Identifying survival associated morphological features of triple negative breast cancer using multiple datasets
- 1Department of Biomedical Informatics, The Ohio State University, Columbus, Ohio, USA
- 2Department of Electrical and Computer Engineering, The Ohio State University, Columbus, Ohio, USA
- 3Comprehensive Cancer Center, The Ohio State University, Columbus, Ohio, USA
- 4Department of Pathology, The Ohio State University, Columbus, Ohio, USA
- 5Department of Computer Science and Engineering, The Ohio State University, Columbus, Ohio, USA
- 6Division of Medical Oncology and the Breast Program James Cancer Hospital, The Ohio State University, Columbus, Ohio, USA
- 7Biomedical Informatics Shared Resource, Comprehensive Cancer Center, The Ohio State University, Columbus, Ohio, USA
- Correspondence to Dr Kun Huang, Department of Biomedical Informatics, The Ohio State University, Room 218, 420 w 12th, Columbus, OH 43210, USA;
- Received 2 December 2012
- Revised 7 March 2013
- Accepted 18 March 2013
- Published Online First 12 April 2013
Background and objective Biomarkers for subtyping triple negative breast cancer (TNBC) are needed given the absence of responsive therapy and relatively poor prediction of survival. Morphology of cancer tissues is widely used in clinical practice for stratifying cancer patients, while genomic data are highly effective to classify cancer patients into subgroups. Thus integration of both morphological and genomic data is a promising approach in discovering new biomarkers for cancer outcome prediction. Here we propose a workflow for analyzing histopathological images and integrate them with genomic data for discovering biomarkers for TNBC.

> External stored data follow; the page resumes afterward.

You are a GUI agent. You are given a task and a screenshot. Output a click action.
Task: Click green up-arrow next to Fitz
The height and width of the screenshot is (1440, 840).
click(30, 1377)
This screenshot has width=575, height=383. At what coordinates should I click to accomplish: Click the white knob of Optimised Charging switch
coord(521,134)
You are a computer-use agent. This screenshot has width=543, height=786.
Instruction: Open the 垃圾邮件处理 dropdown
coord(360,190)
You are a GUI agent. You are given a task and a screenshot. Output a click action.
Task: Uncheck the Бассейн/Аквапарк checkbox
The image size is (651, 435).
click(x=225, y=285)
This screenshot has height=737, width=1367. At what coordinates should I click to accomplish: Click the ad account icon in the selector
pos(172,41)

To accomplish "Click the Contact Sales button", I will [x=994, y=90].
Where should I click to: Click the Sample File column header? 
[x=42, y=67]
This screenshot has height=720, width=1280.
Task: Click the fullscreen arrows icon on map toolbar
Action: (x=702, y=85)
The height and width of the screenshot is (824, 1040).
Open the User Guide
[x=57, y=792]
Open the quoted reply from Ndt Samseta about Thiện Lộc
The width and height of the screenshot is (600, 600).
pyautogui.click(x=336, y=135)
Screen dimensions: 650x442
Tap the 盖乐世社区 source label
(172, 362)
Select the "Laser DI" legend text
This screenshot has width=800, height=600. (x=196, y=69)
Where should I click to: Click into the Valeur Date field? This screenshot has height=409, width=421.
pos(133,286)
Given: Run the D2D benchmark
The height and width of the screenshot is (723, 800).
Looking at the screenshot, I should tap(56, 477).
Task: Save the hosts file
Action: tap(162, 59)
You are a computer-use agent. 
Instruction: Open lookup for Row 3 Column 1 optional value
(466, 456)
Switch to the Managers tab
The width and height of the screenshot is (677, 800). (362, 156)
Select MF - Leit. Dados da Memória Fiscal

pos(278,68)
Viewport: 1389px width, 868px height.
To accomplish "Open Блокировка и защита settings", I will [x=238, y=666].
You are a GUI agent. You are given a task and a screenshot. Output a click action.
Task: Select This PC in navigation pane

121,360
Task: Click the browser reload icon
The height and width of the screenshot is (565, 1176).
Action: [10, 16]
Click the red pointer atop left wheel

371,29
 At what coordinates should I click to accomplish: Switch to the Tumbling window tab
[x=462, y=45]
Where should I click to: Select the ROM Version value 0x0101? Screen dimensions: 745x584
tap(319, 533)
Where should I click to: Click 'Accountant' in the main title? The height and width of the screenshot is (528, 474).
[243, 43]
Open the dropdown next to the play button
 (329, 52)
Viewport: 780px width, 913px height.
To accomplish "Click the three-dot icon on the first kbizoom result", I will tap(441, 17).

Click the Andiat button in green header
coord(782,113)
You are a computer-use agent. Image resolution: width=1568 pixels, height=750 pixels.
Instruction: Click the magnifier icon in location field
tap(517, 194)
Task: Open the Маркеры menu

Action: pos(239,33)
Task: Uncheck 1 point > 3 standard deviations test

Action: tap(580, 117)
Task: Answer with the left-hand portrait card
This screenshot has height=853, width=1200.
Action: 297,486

Materials and methods We developed an image analysis workflow for extracting a large collection of morphological features and deployed the same on histological images from The Cancer Genome Atlas (TCGA) TNBC samples during the discovery phase (n=44). Strong correlations between salient morphological features and gene expression profiles from the same patients were identified. We then evaluated the same morphological features in predicting survival using a local TNBC cohort (n=143). We further tested the predictive power on patient prognosis of correlated gene clusters using two other public gene expression datasets.
Results and conclusion Using TCGA data, we identified 48 pairs of significantly correlated morphological features and gene clusters; four morphological features were able to separate the local cohort with significantly different survival outcomes. Gene clusters correlated with these four morphological features further proved to be effective in predicting patient survival using multiple public gene expression datasets. These results suggest the efficacy of our workflow and demonstrate that integrative analysis holds promise for discovering biomarkers of complex diseases.